**EXERCISE REQUIREMENTS**
The lines to retype run from the one containing "This screenshot has height=137, width=230." through the end of the listing below. Reproduce them exactly, leaving out pictures.

**SUPPLIED MATERIAL**
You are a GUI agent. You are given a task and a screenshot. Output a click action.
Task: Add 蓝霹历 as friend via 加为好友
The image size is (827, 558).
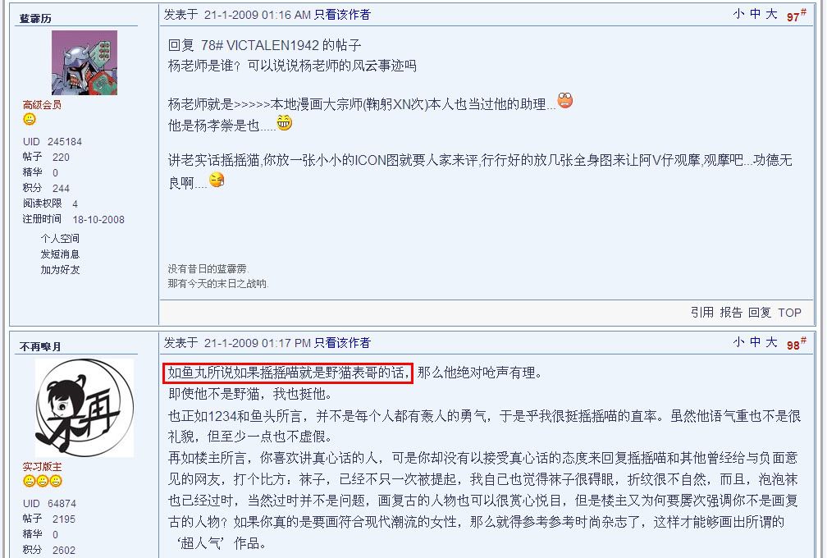(x=60, y=269)
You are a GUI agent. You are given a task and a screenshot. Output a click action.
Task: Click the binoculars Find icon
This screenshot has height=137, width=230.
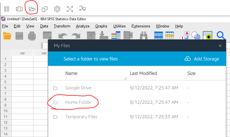143,36
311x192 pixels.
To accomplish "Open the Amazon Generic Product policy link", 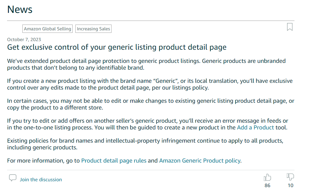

**ANSWER TO THIS PROBLEM**
This screenshot has height=137, width=230.
143,36
311x192 pixels.
To accomplish "Open the Amazon Generic Product policy link", 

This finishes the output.